Cardiac syndrome X has the standard risk factors for cardiovascular disease, which is to say age of the individual and degree of excess fat tissue carried by the individual. It is a comparatively poorly understood variety of structural alteration and failure of blood vessels, however. The risk factors are well known, but the biochemistry is yet to be mapped in full. Here, researchers shed more light onto what is taking place under the hood.

"Older obese patients and sometimes women who suffer heart failure go to the cardiac catheterization lab and the cardiologist finds nothing that would explain their heart failure. They have normal large blood vessels in the heart still the heart failure has developed." What isn't readily seen with these routine exams is the thickened walls that can hinder dilation of the small capillaries fed by these bigger vessels, a condition called coronary microvascular dysfunction, or cardiac syndrome X.

In patients and animal models, who are both older and obese, researchers have found a key dynamic in the dysfunction is an enzyme called ADAM17, which is involved in a huge variety of functions like releasing growth factors as we develop, but also implicated in diseases from Alzheimer's to arthritis. ADAM17 levels increase in obesity while levels of its natural inhibitor, the protein caveolin-1, decrease with age, enabling the perfect storm. ADAM17 was discovered 20 years ago for its ability to cut and release previously inactive tumor necrosis factor, or TNF, from the cell membrane. TNF is a major promoter of inflammation that also directly impacts the function of the endothelial cells that line blood vessels. The scientist found that ADAM17 cleaves TNF from fat, releasing it into the bloodstream where it preferentially targets the heart. The bottom line: the walls of the hair-sized microvasculature become thicker, less elastic, less able to dilate and to properly sustain the heart.

The research team found ADAM17 highly expressed in fat and even higher in the blood vessels of aged human fat. The protein level was increased in younger mice on a high-fat diet, but the significant increase in its activity came with age and fat. In humans, they saw the ability of the tiny vessels to dilate significantly reduced in those ages 69 and older and further reduced in older individuals - males and females - who also were obese. They found ADAM17 present in the fat of young and old mice on high-fat diets compared to normals, but it was only significantly active in the older mice on a high-fat diet. When they looked at younger and older obese patients, again much like the mice, they found high levels of expression of ADAM17 in the lining of blood vessel walls. When they transplanted fat from aged obese mice to younger mice, it increased circulating levels of proinflammatory factors and impaired dilation of the coronary microvasculature. "It basically mimicked the old vascular phenotype in the young animals."

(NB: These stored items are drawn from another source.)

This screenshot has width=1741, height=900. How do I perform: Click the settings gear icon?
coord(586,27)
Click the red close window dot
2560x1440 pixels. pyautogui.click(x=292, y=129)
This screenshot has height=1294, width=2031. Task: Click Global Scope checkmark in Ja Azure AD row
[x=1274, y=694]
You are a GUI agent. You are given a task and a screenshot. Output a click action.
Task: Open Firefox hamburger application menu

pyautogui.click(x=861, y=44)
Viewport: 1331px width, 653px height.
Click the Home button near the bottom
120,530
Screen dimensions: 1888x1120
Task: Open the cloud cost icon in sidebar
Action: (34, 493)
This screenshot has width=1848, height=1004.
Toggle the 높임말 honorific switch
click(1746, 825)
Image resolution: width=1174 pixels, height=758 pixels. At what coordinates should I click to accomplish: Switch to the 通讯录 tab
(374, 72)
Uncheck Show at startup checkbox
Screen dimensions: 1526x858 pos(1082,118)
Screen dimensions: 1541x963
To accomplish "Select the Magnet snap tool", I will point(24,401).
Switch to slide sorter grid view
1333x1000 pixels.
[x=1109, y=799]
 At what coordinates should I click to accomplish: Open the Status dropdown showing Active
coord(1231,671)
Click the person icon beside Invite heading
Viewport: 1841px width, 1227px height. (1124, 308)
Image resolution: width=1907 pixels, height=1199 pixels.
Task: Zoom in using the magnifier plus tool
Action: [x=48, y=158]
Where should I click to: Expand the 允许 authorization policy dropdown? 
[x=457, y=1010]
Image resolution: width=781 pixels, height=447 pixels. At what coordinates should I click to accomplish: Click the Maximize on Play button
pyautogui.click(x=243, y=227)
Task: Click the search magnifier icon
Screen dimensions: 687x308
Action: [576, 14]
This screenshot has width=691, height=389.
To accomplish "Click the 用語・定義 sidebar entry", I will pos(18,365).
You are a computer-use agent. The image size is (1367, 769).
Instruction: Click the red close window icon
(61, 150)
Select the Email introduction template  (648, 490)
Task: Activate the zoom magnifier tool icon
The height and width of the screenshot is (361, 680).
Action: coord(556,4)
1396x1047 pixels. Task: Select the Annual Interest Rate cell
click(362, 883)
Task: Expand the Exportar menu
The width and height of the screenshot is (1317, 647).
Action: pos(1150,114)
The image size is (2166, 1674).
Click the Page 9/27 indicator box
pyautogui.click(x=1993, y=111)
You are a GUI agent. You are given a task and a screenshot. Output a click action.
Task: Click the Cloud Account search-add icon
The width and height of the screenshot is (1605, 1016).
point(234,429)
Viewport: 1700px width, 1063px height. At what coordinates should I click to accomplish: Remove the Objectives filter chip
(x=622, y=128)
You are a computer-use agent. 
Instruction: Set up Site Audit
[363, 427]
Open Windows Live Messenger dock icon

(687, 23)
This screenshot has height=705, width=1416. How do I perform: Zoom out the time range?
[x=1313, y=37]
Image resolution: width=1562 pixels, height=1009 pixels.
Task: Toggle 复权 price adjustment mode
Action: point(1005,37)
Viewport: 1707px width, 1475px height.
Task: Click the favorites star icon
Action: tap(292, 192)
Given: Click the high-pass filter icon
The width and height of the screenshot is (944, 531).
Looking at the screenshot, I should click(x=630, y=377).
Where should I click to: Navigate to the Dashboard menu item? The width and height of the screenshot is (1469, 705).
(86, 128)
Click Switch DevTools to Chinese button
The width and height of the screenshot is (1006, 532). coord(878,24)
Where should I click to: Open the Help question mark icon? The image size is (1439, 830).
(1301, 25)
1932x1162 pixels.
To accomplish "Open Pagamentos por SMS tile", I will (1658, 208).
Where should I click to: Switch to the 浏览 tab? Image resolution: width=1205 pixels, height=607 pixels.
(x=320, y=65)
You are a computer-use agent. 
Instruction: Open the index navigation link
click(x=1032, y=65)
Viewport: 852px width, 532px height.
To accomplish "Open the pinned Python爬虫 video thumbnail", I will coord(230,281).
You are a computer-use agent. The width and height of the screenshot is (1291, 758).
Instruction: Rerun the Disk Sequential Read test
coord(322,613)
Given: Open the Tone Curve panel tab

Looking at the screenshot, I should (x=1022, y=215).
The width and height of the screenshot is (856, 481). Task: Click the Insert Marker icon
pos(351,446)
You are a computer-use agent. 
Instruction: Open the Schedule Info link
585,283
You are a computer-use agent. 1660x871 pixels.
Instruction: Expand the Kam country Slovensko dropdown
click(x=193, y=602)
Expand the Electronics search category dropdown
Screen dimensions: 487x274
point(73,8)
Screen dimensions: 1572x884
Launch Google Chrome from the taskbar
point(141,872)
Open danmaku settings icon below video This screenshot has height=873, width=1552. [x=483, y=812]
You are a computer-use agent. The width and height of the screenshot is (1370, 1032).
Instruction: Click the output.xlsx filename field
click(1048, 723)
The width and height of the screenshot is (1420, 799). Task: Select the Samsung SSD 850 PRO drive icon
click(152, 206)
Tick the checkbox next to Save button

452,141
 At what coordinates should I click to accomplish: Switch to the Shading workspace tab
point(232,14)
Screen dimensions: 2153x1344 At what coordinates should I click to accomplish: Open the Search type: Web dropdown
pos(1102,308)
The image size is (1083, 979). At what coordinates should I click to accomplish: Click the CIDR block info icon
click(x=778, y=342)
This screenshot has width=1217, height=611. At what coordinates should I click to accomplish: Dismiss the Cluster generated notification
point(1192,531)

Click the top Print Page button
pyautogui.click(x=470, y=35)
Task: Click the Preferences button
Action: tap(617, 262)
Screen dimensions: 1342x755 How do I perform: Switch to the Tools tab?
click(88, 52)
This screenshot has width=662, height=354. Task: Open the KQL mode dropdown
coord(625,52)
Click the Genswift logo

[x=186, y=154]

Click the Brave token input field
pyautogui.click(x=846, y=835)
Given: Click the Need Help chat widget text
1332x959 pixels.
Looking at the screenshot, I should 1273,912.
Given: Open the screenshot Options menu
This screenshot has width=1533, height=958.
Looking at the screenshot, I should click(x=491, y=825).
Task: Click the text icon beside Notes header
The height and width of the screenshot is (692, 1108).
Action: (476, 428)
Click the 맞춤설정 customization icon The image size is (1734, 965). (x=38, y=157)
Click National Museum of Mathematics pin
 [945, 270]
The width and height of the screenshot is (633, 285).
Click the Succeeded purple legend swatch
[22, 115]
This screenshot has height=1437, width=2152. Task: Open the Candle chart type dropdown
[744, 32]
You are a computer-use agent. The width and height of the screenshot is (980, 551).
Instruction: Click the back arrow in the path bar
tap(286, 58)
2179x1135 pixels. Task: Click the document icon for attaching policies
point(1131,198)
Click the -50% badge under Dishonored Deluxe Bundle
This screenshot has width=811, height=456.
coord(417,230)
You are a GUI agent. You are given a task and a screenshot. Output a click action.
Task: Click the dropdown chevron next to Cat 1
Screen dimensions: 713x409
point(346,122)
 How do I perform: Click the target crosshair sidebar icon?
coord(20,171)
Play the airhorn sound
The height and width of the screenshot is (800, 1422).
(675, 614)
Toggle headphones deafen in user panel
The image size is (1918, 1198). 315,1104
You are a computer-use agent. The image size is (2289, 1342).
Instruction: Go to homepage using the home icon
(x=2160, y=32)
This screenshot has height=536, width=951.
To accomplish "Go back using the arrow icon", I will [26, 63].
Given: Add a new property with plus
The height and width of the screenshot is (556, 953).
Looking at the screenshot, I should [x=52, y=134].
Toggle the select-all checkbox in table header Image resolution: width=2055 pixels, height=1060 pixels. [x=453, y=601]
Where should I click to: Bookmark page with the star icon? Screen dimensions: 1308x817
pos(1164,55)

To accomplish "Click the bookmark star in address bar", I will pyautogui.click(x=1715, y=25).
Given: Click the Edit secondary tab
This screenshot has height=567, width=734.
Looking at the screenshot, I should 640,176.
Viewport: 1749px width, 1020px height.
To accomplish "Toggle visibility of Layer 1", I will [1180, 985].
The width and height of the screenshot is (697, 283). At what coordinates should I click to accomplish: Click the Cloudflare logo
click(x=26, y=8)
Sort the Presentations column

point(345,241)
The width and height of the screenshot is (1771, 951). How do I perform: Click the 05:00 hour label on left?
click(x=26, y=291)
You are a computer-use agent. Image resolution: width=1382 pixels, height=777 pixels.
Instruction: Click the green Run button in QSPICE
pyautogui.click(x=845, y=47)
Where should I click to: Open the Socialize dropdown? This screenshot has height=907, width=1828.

The researchers have started to look at antibodies that would directly target and ideally reduce levels of ADAM17 in the face of aged fat and at least delay development of small vessel disease. They further think a similar process may happen in the brains of older obese individuals, so have ongoing studies of how microvascular disease can lead to Alzheimer's in these individuals. The researchers note that young, obese individuals could help themselves avoid this and likely other diseases like diabetes, by losing weight while they are young.